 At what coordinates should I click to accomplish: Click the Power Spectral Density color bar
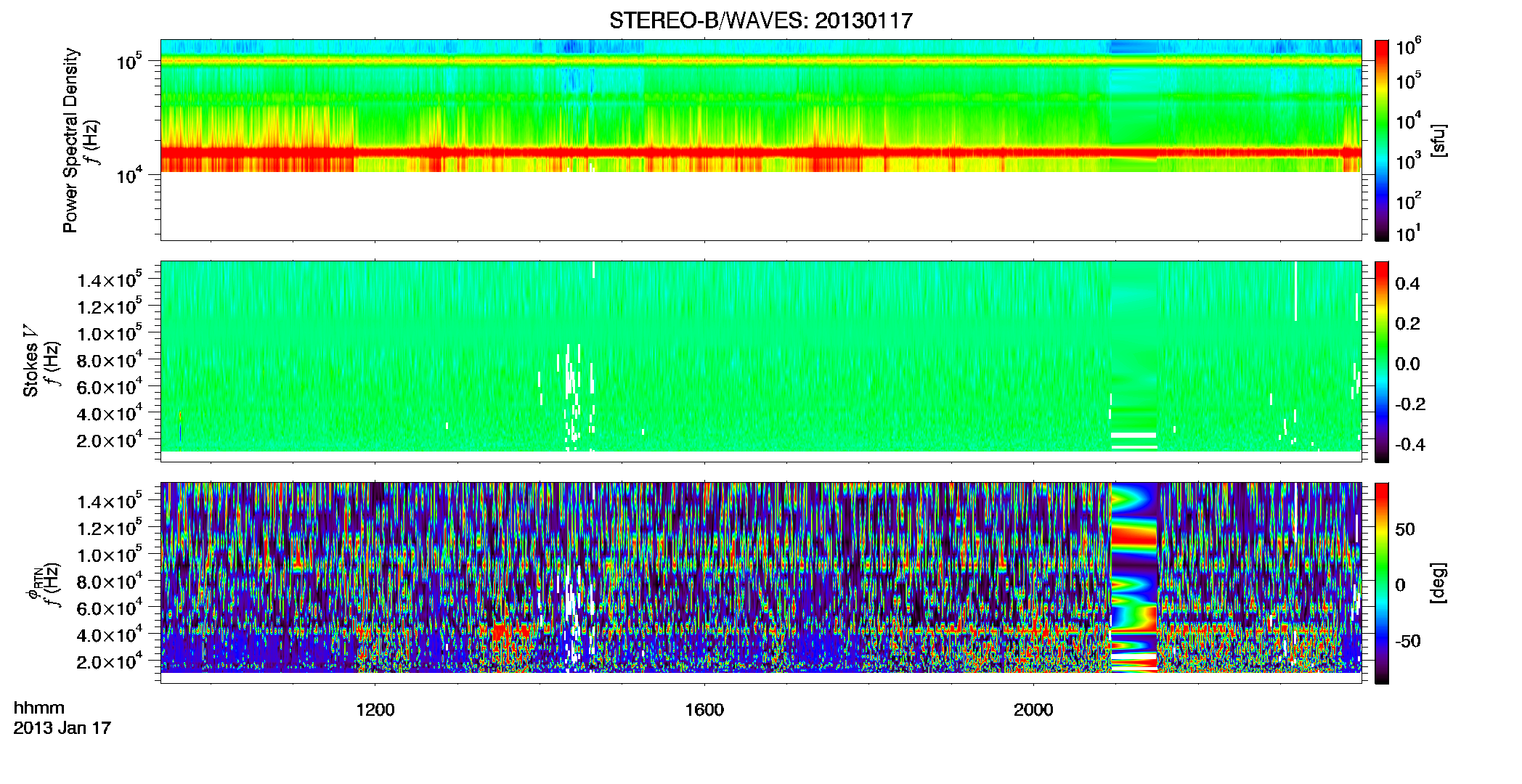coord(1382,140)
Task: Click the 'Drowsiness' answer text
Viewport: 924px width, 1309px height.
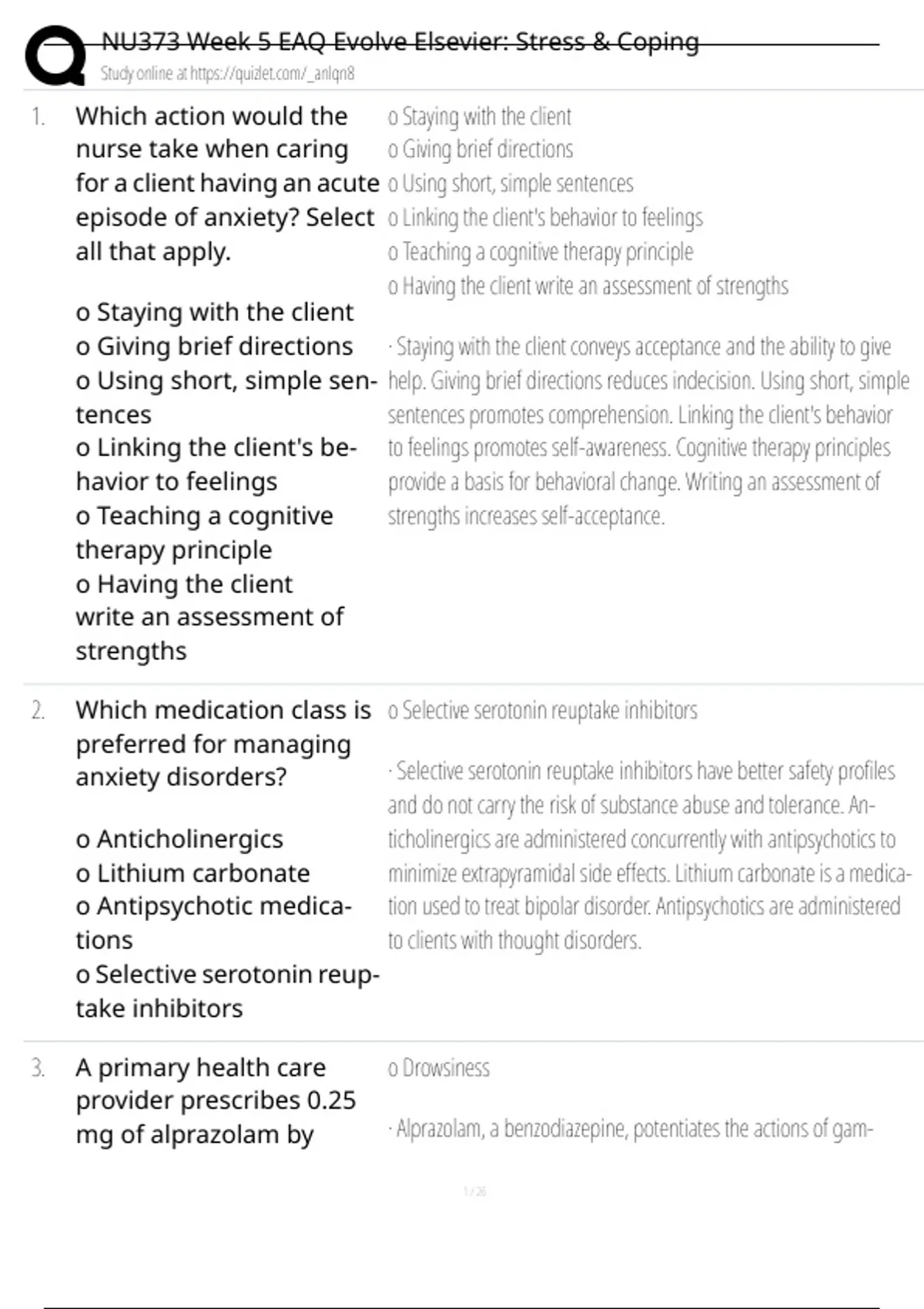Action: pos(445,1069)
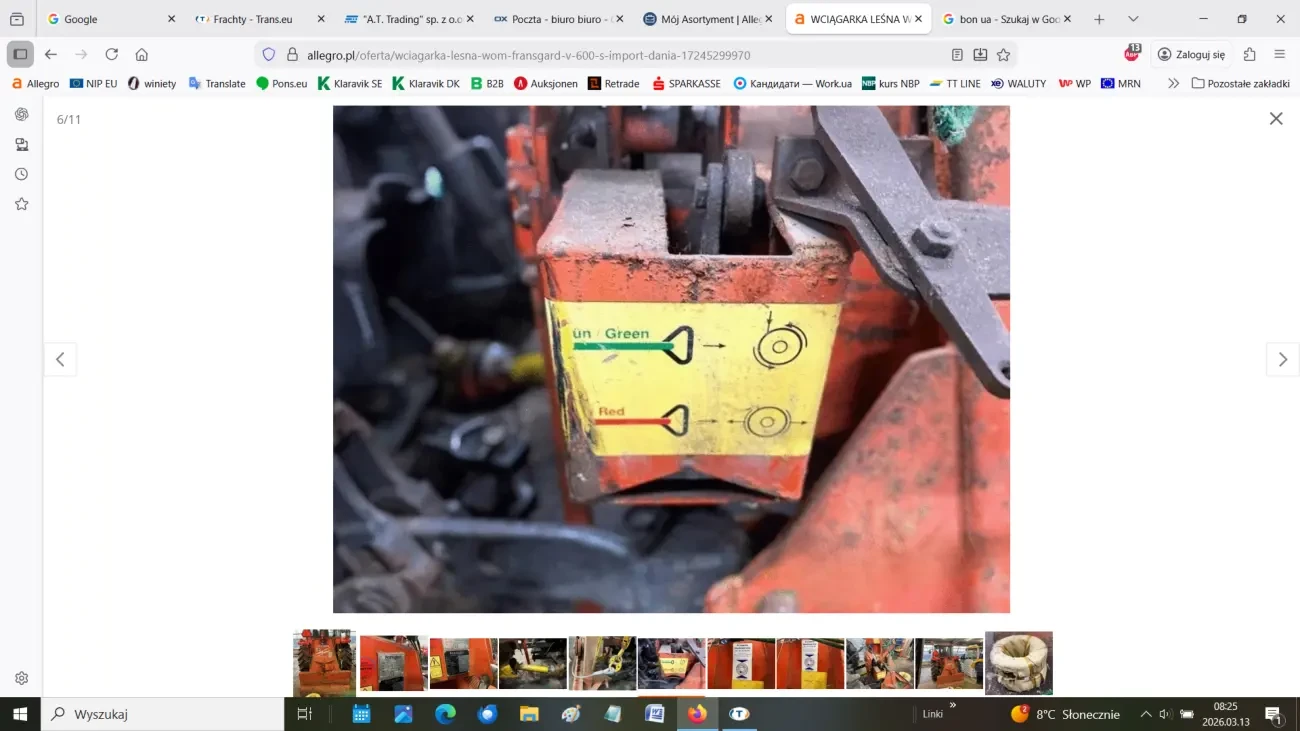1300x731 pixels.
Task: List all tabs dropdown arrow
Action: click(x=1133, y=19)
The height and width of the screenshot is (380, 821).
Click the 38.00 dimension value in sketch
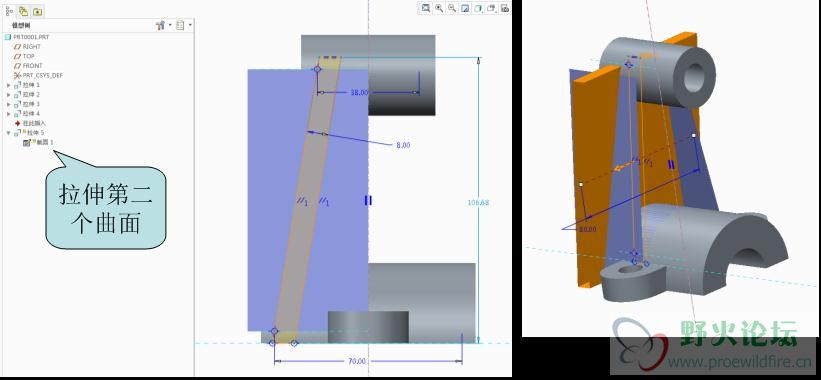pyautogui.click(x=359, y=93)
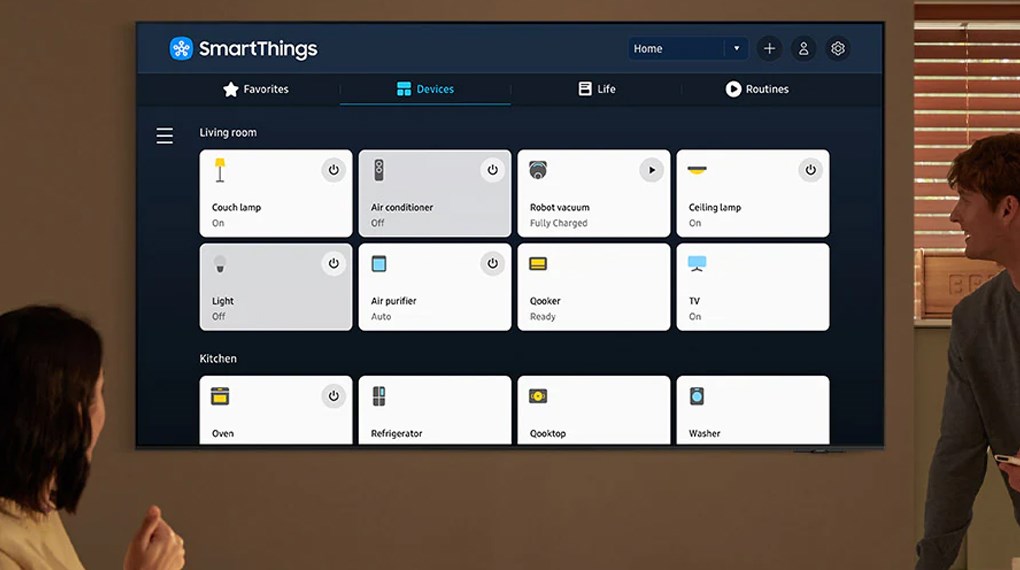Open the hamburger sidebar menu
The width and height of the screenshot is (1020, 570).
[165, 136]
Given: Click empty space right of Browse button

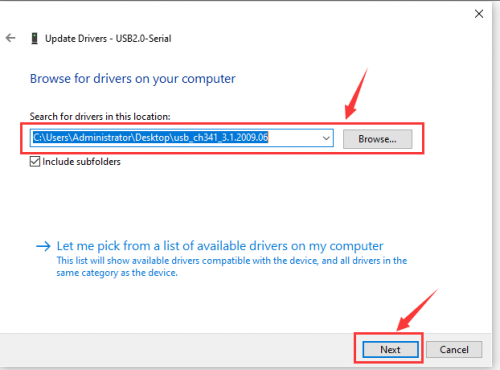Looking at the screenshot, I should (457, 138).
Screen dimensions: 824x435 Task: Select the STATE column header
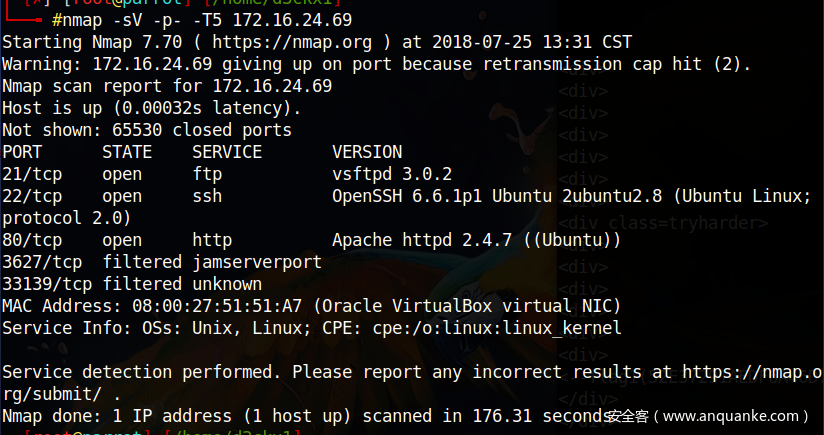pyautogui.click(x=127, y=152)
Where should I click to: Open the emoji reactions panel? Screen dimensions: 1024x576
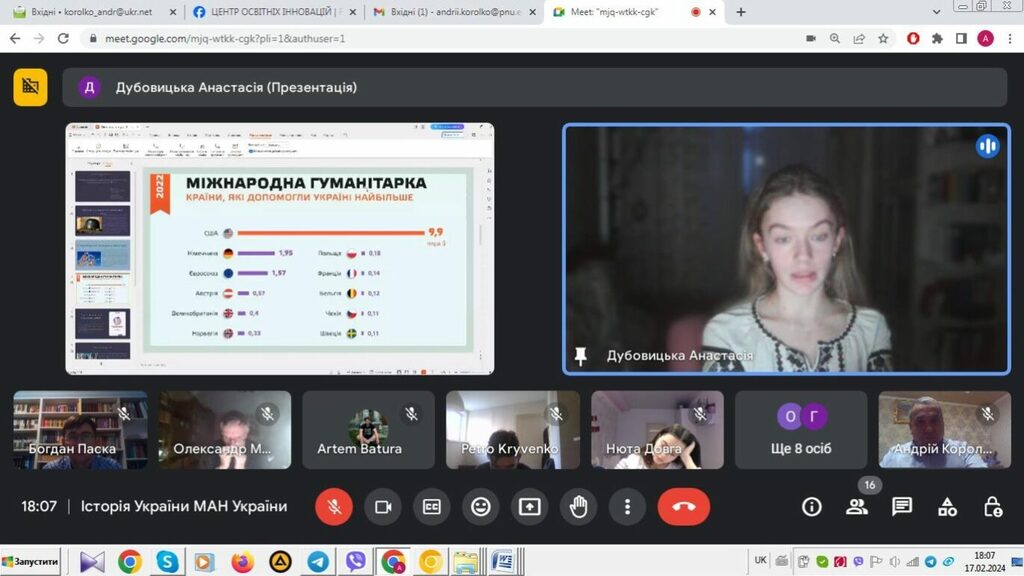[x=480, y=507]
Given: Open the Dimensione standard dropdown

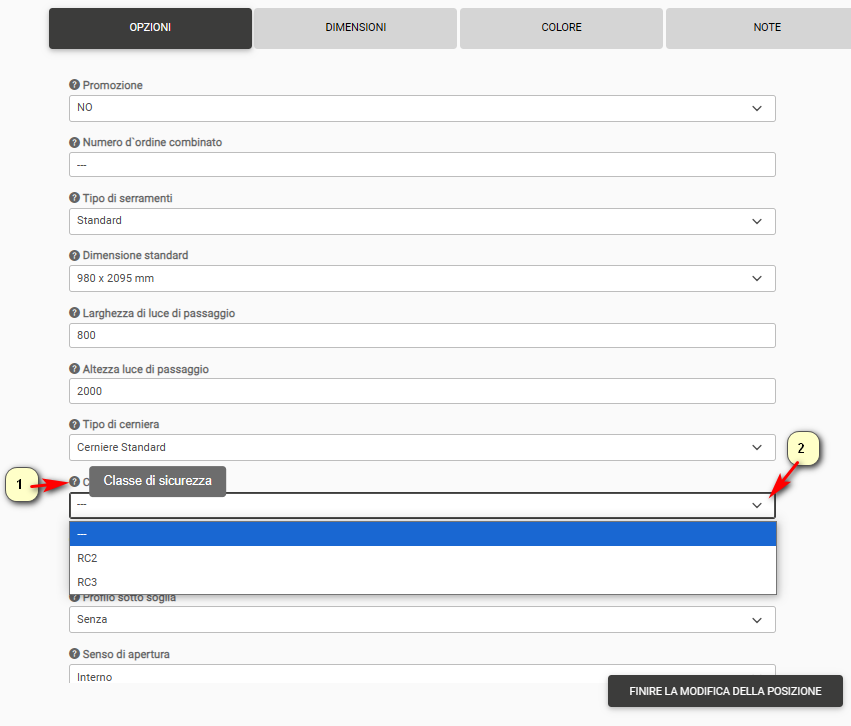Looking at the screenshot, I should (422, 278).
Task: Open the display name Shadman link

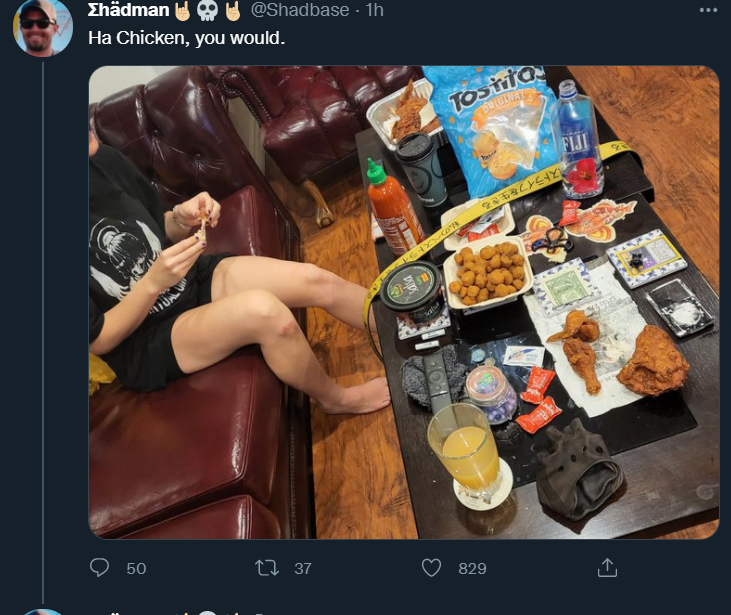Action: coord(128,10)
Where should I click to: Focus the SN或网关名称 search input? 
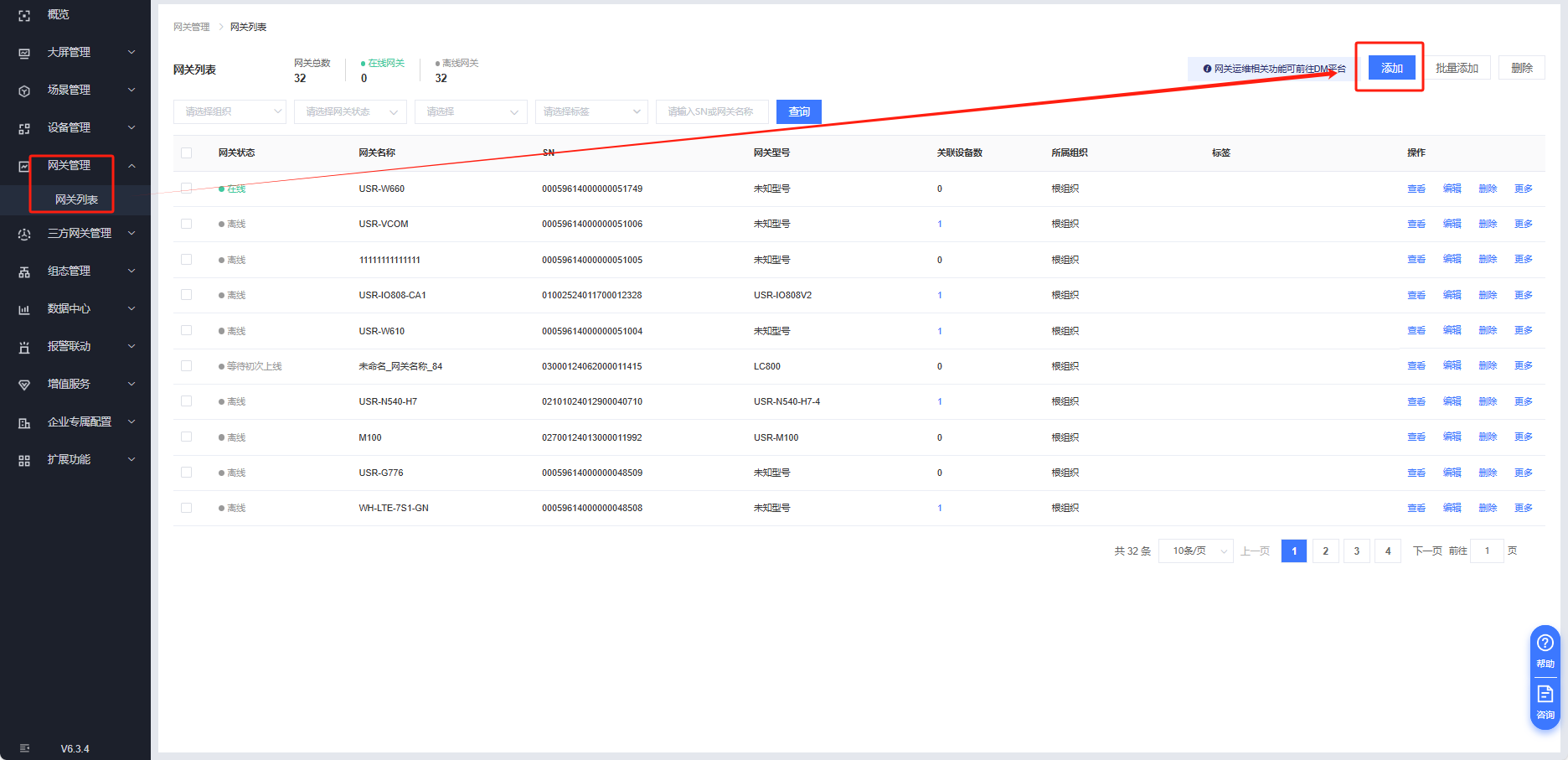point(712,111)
————
Instructions for the task. Here the job is to retype exactly the lines that start at the one containing "Screen dimensions: 824x435" and run through the end of the records above, leaving out pictures.

The completed task.
Screen dimensions: 824x435 Task: Select the STATE column header
pyautogui.click(x=127, y=152)
Where should I click to: Open the emoji reactions panel? Screen dimensions: 1024x576
[x=480, y=507]
Given: Open the Dimensione standard dropdown

Looking at the screenshot, I should (422, 278).
Task: Open the display name Shadman link

Action: coord(128,10)
Where should I click to: Focus the SN或网关名称 search input? 
point(712,111)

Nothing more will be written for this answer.